On June 12, 2010, Sene signed a two-year deal with Spirou Basket, the team he launched his career with in 2004. He later left the club before appearing in a game for them, and on November 21, 2010, he signed with French club BCM Gravelines Dunkerque for the rest of the season. In 25 league games for Gravelines in 2010–11, he averaged 10.4 points, 7.4 rebounds and 1.3 blocks per game.

===Spain (2011–2013)===
On August 16, 2011, Sene signed a two-year deal with Baloncesto Fuenlabrada of the Liga ACB. He sustained an injury in January 2012, which forced him to sit out the remainder of the season. He appeared in 15 league games for Fuenlabrada in 2011–12, averaging 6.3 points, 5.9 rebounds and 1.7 blocks per game.
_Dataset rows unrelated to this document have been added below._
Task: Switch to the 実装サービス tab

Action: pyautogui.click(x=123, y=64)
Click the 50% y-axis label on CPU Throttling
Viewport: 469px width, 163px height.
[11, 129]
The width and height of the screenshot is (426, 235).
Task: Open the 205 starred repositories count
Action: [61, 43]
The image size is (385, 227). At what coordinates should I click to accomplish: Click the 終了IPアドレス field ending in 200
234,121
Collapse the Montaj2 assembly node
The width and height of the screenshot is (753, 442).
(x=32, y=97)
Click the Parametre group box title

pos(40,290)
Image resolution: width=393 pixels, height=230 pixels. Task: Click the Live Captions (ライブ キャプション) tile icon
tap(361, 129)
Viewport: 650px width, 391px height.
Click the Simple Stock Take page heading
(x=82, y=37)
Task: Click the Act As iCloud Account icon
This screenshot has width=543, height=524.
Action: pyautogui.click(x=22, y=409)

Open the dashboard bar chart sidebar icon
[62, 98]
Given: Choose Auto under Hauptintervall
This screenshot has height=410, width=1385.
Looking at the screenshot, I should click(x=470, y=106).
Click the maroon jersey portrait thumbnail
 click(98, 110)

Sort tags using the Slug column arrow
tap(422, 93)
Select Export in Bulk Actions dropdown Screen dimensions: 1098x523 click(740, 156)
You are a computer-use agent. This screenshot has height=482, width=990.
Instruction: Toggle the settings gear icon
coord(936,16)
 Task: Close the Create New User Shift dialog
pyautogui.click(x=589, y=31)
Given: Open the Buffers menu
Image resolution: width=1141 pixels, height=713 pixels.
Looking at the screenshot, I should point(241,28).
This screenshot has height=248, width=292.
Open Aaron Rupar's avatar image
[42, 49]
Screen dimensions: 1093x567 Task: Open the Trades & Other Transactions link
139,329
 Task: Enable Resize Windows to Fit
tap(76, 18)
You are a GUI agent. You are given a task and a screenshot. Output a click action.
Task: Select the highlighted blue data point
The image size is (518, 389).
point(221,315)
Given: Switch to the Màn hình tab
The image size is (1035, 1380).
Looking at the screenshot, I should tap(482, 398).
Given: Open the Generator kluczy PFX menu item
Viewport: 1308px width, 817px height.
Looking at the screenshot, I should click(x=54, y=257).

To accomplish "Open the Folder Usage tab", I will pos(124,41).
Sene returned to Fuenlabrada in 2012–13, playing in 30 games and averaging 5.4 points, 5.4 rebounds and 1.1 blocks per game.

===Second stint in France (2013)===
On July 30, 2013, Sene signed a two-year deal with French club Sharks Antibes. A knee injury suffered in October forced Sene to miss the rest of the season. He appeared in just three games for Antibes, averaging 8.7 points, 5.7 rebounds and 1.0 steals per game.

===Austin Spurs (2015–2016)===
On March 18, 2015, Sene was acquired by the Austin Spurs of the NBA Development League. In 13 games (seven regular season, six playoff) for the Spurs in 2014–15, he averaged 20.3 points, 6.5 rebounds and 3.6 blocks per game.

On February 26, 2016, Sene was reacquired by Austin. On March 22, he was waived by the Spurs. He made just one appearance for the team, recording two points and three rebounds in 16 minutes on March 6 against the Idaho Stampede.

==NBA career statistics==

===Regular season===

| Year | Team | GP | GS | MPG | FG% | 3P% | FT% | RPG | APG | SPG | BPG | PPG |
|---|---|---|---|---|---|---|---|---|---|---|---|---|
| 2006–07 | Seattle | 28 | 3 | 6.0 | .367 | .000 | .586 | 1.6 | .0 | .1 | .4 | 1.9 |
| 2007–08 | Seattle | 13 | 0 | 4.8 | .458 | .000 | .471 | 1.2 | .1 | .0 | .5 | 2.3 |
| 2008–09 | Oklahoma City | 5 | 0 | 4.6 | .714 | .000 | .778 | 1.8 | .0 | .2 | .4 | 3.4 |
| 2008–09 | New York | 1 | 0 | 6.0 | .500 | .000 | 1.000 | 5.0 | .0 | .0 | 1.0 | 3.0 |
| Career |  | 47 | 3 | 5.5 | .427 | .000 | .589 | 1.6 | .0 | .1 | .5 | 2.2 |

==National team career==
Sene first played for the Senegal national basketball team during the 2013 AfroBasket. The following year, he missed out on the 2014 FIBA Basketball World Cup due to the knee injury sustained while playing for Sharks Antibes. He returned to the national team for the 2015 AfroBasket.